SPECing Denver's Performance

Finally, before diving into our look at Denver in the real world on the Nexus 9, let’s take a look at a few performance considerations.

With so much of Denver’s performance riding on the DCO, starting with the DCO we have a slide from NVIDIA profiling the execution of SPECInt2000 on Denver. In it NVIDIA showcases how much time Denver spends on each type of code execution – native ARM code, the optimizer, and finally optimized code – along with an idea of the IPC they achieve on this benchmark.

What we find is that as expected, it takes a bit of time for Denver’s DCO to kick in and produce optimized native code. At the start of the benchmark execution with little optimized code to work with, Denver initially executes ARM code via its ARM decoder, taking a bit of time to find recurring code. Once it finds that recurring code Denver’s DCO kicks in – taking up CPU time itself – as the DCO begins replacing recurring code segments with optimized, native code.

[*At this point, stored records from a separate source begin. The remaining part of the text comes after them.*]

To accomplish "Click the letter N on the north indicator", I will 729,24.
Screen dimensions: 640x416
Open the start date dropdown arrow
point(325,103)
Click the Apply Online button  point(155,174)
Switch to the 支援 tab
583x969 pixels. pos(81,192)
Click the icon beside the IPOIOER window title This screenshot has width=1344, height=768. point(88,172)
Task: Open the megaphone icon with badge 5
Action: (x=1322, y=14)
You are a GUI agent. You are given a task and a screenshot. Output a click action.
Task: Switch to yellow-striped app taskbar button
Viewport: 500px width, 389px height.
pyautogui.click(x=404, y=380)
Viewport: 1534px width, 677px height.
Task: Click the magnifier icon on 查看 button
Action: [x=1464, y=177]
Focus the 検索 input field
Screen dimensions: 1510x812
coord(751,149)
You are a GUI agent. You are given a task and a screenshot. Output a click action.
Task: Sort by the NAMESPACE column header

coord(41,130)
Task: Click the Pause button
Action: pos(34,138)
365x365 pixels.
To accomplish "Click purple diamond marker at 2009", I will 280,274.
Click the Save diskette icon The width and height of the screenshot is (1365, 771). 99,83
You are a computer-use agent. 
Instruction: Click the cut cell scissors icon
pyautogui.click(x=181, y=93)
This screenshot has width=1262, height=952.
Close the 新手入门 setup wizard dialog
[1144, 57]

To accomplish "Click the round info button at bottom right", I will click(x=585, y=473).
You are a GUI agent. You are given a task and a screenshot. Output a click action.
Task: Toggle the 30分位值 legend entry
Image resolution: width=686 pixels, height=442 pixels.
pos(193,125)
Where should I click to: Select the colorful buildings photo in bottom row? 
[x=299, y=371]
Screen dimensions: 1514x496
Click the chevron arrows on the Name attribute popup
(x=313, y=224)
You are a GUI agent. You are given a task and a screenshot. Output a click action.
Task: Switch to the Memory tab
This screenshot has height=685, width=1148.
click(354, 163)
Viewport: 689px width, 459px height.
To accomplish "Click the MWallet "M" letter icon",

In this case the amount of CPU time spent on the DCO is never too great of a percentage of time, however NVIDIA’s example has the DCO noticeably running for quite some time before it finally settles down to an imperceptible fraction of time. Initially a much larger fraction of the time is spent executing ARM code on Denver due to the time it takes for the optimizer to find recurring code and optimize it. Similarly, another spike in ARM code is found roughly mid-run, when Denver encounters new code segments that it needs to execute as ARM code before optimizing it and replacing it with native code.

Meanwhile there’s a clear hit to IPC whenever Denver is executing ARM code, with Denver’s IPC dropping below 1.0 whenever it’s executing large amounts of such code. This in a nutshell is why Denver’s DCO is so important and why Denver needs recurring code, as it’s going to achieve its best results with code it can optimize and then frequently re-use those results.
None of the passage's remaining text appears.